Com a história indo mais a fundo no futuro deste universo, era preciso que Villeneuve atualizasse a estética cyberpunk de Blade Runner. O diretor, no entanto, não só faz isso como aprimora muitos dos conceitos visuais da continuação – explorando-os com a sua tradicional câmera aérea, porém, o mais impressionante é que Villeneuve torna o mundo de Blade Runner uma belíssima paisagem. Os hologramas, por exemplo, que apareciam nas cenas panorâmicas do primeiro filme, ganham vida e interagem com os personagens, além de serem comercializados como a solução para a solidão de algumas pessoas (humanos e replicantes).
Com essas pequenas atualizações, sem discrepância estética de um filme para outro, tudo é devidamente evoluído. Além disso, ainda existem os contrastes entre o antigo e o tecnológico, um charme nostálgico que o filme apresenta já que opta por não recorrer a muitas referências.
Por outro lado, enquanto o visual deslumbrante impressiona, dentro da sua própria essência, a grandiosidade de Blade Runner continuava sendo em meio a sua característica minuciosa, que além de combinar perfeitamente com o estilo de Villeneuve, dava o toque sutil que fez do filme de 1982 um clássico do cinema cult. No fim de tudo Blade Runner 2049 é um filme de Denis Villeneuve, e ao mesmo tempo é a sequência ideal de um filme há muitos anos cultuado.
Apesar de beirar a excelência, Blade Runner 2049 é levemente mais didático do que deveria ser, não menos filosófico ou argumentativo do que precisava, mas é, acima de tudo, gostosamente manipulativo. O filme faz o espectador embarcar na jornada do seu protagonista, faz com que K (Gosling) e o público caminhem e acreditem nas mesmas coisas, revelando, no fim de tudo, uma surpresa inesperada.

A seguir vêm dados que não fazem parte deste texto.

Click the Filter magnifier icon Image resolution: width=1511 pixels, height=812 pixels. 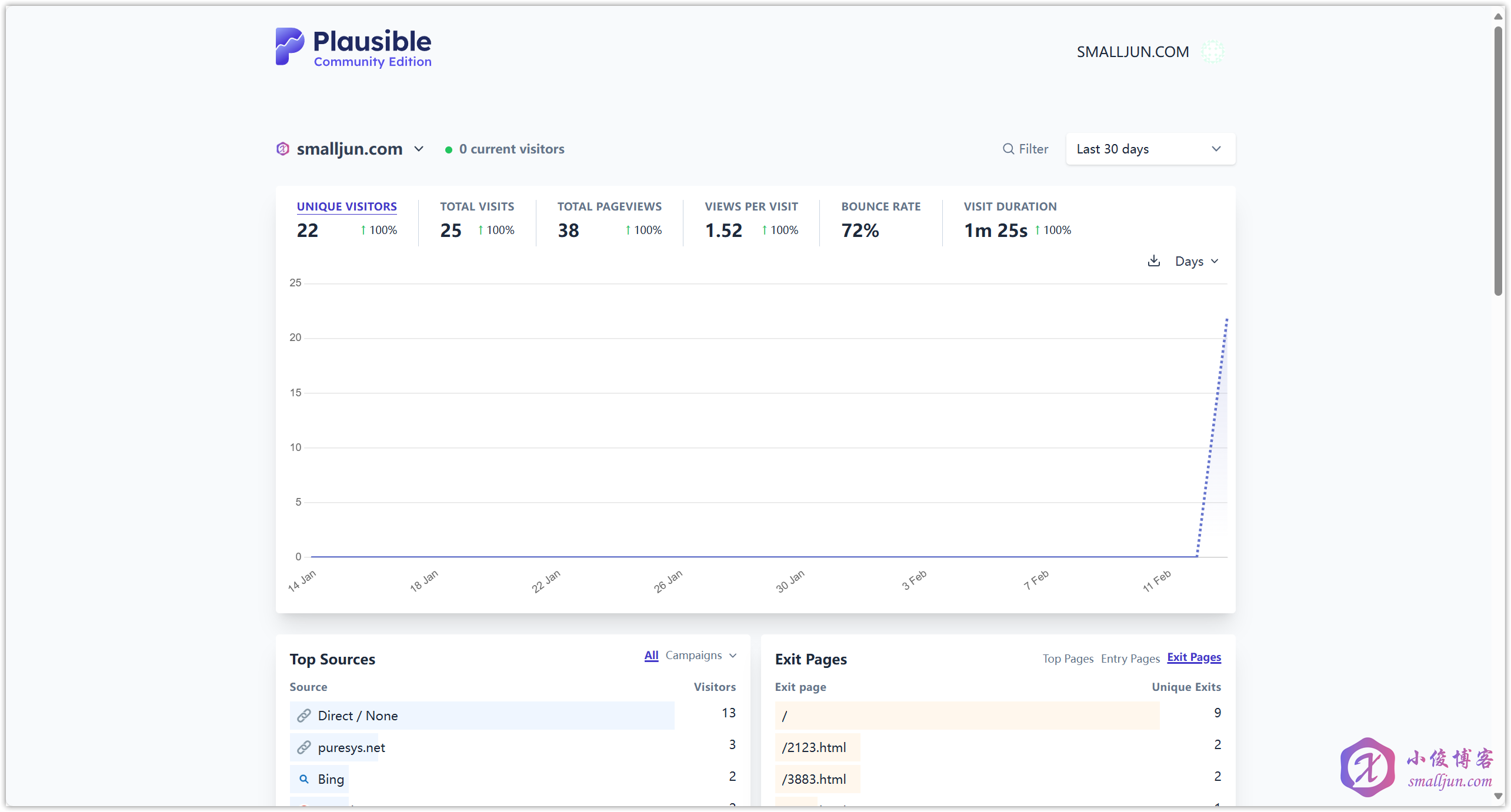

Assim, o filme deixa o impacto e a reflexão que trabalhou duro para apresentar logo nos minutos finais, e o resultado é mais do que satisfatório.
Blade Runner 2049, por méritos do seu diretor, da dupla de roteiristas e elenco, acaba sendo um forte candidato a melhor filme de 2017. Além de finalmente trazer a sequência de Blade Runner, O Caçador de Androides, o filme de Denis Villeneuve não fica a sombra do primeiro, afinal é feito por um cineasta com muita personalidade e de forte assinatura. 2049, se assim pode ser chamado, é original e fiel a suas origens, imersivo e deliciosamente sutil em suas reflexões. Assim ele consegue construir uma sobrevida a um universo que nunca foi esquecido, mas que precisava de uma volta triunfal, e eis que ela aconteceu.
“Mais humano que um humano“, o lema da Tyrell Corporation nunca fez tanto sentido quando até a busca de um replicante tornar-se a mais nobre das atitudes humanas em meio as diversas situações propostas pelo longa. Mais importante que isso: Blade Runner 2049 é só o começo do que realmente está para acontecer. No fim das contas, Denis Villeneuve não se contenta em apenas continuar a história desse universo, o cineasta ainda consegue explorar e expandir as diversas possibilidades que o mundo de Blade Runner pode oferecer.